Replay Review: Heart Wood Steps Up to Win Ryanair Chase After Fact To File Withdrawal
The 2026 Ryanair Chase became a completely different race on the morning of St Patrick’s Thursday when it was confirmed that odds-on favourite Fact To File trained by Willie Mullins and winner of last year’s renewal by nine lengths had been withdrawn. The field that remained was still competitive, but the narrative of the day shifted to whether Jonbon (Nicky Henderson/JP McManus) could finally shed his Cheltenham Festival hoodoo, and to whether Henry de Bromhead’s Heart Wood, runner-up to Fact To File in 2025, was good enough in his own right.
The replay provides clear answers to both questions.
Before the Gates Open
With Fact To File gone, Jonbon became the clear 2/1 market leader. The Nicky Henderson-trained nine-year-old had repeatedly delivered at the highest level away from Cheltenham and this looked, on paper, the most favourable conditions he was likely to encounter at the Festival over his career.
Heart Wood, trained by de Bromhead and ridden by Darragh O’Keeffe, was supported down to 9/2. His form profile included that second-place finish behind Fact To File in 2025 and a profile suggesting he appreciated a good tempo.
Reading the Replay
JPR One made the early running, setting a strong pace around the first circuit. Heart Wood tracked comfortably in a prominent position, O’Keeffe riding confidently and not expending energy unnecessarily. Jonbon, ridden by Nico de Boinville, sat just off the leaders and appeared to be travelling within himself through the early fences.
The first concerns with Jonbon emerge visibly around the back straight on the final circuit. The horse, usually so assured in his jumping, begins to look slightly untidy at his fences, losing rhythm at the point in the race where a Champion Chase winner would expect to be cruising. His jumping, as the Sporting Life analysis noted, “rather went to pieces late on.”
The Critical Phase
Turning for home, Heart Wood’s superior travelling became emphatic. O’Keeffe drew level with JPR One before the final bend and from that point the race had one outcome. On the run to the last, Heart Wood was clear and jumping soundly; Jonbon was being pushed along without the response his jockey needed.
The winning margin of ten lengths, to Jonbon, was significant. It was not a case of Heart Wood being fortunate; he ran to a Timeform timefigure of 165, a career best, and would have been competitive against Fact To File in the same conditions on the evidence of his jumping and travelling.
Jonbon’s Festival Record
Jonbon’s record at the Cheltenham Festival is a long and painful story for connections. He has now run at the Festival multiple times without winning on each occasion finding something to thwart him whether through the competition or his own performance. That he has “matched 165 several times before, albeit not at Cheltenham,” as Timeform noted, is the crux of the issue: he is a horse that appears to underperform at the specific demands of Prestbury Park’s course and atmosphere.
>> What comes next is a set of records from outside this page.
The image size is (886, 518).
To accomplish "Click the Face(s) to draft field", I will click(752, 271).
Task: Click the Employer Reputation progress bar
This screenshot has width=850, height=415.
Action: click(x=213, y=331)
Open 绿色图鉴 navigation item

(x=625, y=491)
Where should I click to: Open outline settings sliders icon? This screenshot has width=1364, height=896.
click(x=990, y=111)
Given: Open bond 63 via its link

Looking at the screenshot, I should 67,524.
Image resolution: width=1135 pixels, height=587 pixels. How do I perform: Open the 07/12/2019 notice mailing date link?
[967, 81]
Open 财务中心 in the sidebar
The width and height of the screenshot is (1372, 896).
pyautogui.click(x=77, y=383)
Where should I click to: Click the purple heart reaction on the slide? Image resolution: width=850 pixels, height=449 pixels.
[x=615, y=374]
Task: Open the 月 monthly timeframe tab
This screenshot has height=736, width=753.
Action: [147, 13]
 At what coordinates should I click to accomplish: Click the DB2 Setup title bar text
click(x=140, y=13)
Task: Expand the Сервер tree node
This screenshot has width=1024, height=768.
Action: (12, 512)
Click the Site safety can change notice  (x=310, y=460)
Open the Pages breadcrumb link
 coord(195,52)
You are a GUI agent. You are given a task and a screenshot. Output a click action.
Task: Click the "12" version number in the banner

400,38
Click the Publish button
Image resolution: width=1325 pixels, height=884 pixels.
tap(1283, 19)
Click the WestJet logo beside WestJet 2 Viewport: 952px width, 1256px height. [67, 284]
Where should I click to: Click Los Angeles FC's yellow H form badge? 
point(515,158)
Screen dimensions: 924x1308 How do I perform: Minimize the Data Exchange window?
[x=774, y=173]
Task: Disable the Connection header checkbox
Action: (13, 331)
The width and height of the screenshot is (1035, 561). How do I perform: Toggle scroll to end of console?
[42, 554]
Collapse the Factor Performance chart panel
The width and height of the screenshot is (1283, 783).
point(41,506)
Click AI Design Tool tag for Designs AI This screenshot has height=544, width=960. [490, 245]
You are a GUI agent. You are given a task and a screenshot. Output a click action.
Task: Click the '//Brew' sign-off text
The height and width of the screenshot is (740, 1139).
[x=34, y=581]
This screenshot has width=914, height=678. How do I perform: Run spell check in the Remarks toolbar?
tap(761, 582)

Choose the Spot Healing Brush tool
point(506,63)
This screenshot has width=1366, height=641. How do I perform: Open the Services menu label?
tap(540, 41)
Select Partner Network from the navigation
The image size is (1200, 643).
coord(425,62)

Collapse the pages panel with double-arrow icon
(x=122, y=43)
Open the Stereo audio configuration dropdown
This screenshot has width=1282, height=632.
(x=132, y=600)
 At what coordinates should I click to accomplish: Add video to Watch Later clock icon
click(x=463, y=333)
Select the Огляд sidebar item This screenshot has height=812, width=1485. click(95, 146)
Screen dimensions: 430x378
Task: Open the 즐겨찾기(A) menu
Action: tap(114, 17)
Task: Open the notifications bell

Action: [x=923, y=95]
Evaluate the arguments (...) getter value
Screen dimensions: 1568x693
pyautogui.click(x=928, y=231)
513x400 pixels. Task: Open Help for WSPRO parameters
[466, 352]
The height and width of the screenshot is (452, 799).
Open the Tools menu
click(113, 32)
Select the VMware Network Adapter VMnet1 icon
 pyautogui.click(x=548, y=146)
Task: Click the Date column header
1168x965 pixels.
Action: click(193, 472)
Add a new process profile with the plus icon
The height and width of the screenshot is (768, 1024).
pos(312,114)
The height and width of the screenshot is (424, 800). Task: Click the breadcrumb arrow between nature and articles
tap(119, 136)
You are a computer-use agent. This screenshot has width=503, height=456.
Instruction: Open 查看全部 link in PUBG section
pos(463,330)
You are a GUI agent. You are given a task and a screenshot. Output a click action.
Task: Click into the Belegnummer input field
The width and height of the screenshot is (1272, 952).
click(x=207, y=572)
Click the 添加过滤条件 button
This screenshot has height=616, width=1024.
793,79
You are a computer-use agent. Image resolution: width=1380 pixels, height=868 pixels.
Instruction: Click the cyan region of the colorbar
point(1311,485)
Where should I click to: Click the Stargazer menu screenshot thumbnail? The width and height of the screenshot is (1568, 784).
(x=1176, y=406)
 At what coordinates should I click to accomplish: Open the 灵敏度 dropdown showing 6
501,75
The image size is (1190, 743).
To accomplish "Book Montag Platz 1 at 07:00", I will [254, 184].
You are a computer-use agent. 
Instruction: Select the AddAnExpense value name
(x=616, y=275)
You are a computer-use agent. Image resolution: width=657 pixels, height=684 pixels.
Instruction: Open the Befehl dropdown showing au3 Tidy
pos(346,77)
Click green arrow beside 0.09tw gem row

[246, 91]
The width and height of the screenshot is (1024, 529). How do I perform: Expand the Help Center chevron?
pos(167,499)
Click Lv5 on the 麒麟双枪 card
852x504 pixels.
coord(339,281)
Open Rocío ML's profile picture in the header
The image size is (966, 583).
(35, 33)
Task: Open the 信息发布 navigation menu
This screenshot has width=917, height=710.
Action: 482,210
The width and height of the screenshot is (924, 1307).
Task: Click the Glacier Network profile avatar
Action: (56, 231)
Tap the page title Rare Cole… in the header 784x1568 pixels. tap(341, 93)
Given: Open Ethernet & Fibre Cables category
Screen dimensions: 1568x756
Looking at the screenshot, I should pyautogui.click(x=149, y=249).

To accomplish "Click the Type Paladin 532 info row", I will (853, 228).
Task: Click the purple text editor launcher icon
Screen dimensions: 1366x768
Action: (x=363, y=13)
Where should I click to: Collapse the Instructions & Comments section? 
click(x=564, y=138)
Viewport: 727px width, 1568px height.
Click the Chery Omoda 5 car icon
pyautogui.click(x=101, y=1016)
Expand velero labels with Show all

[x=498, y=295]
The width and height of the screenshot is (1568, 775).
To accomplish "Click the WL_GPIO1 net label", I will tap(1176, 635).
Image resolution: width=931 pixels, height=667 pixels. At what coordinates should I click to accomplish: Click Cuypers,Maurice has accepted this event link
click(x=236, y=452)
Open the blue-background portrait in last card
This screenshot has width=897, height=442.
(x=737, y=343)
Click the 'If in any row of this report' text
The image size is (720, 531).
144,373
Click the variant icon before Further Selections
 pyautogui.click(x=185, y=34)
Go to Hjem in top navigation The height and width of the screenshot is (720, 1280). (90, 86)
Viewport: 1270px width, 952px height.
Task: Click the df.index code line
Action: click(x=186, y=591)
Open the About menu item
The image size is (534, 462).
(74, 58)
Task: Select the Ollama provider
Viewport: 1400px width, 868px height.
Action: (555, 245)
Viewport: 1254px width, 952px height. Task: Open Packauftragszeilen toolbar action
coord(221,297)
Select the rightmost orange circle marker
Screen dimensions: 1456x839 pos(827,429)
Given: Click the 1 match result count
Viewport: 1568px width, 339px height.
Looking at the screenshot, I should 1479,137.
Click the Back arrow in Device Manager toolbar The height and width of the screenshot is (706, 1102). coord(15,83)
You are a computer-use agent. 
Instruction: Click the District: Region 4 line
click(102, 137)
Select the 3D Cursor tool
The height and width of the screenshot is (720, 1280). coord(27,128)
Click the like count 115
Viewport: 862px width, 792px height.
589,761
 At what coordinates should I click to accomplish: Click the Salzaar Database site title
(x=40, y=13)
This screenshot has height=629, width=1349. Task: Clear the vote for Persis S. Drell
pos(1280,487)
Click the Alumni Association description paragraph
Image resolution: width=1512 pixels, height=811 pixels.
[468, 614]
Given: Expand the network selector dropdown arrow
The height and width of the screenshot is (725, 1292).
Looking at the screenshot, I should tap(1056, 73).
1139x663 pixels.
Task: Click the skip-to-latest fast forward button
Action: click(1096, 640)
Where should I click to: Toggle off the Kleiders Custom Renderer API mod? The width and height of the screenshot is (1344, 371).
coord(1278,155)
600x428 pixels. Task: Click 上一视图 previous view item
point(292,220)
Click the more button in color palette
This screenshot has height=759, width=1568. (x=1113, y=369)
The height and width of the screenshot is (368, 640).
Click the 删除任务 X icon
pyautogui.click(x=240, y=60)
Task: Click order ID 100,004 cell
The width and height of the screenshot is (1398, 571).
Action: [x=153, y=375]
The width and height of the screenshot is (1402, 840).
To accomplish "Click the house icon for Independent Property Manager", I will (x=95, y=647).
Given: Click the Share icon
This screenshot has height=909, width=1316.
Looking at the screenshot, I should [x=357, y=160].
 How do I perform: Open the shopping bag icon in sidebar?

Aftermath and Timeform Rating
Heart Wood’s 165 timefigure represents a career-best and places him firmly among the leading middle-distance chasers in training. The question that will shape the next chapter is, as Sporting Life posed it, what might have been had Fact To File taken his chance in either the Ryanair or the Gold Cup, having beaten both Heart Wood and Gaelic Warrior in the preceding 12 months.
De Bromhead described the win as “brilliant” and was full of praise for O’Keeffe’s ride, acknowledging that the result was bittersweet given the earlier loss of their long-serving festival star Envoi Allen, who collapsed and died following the Gold Cup later the same afternoon.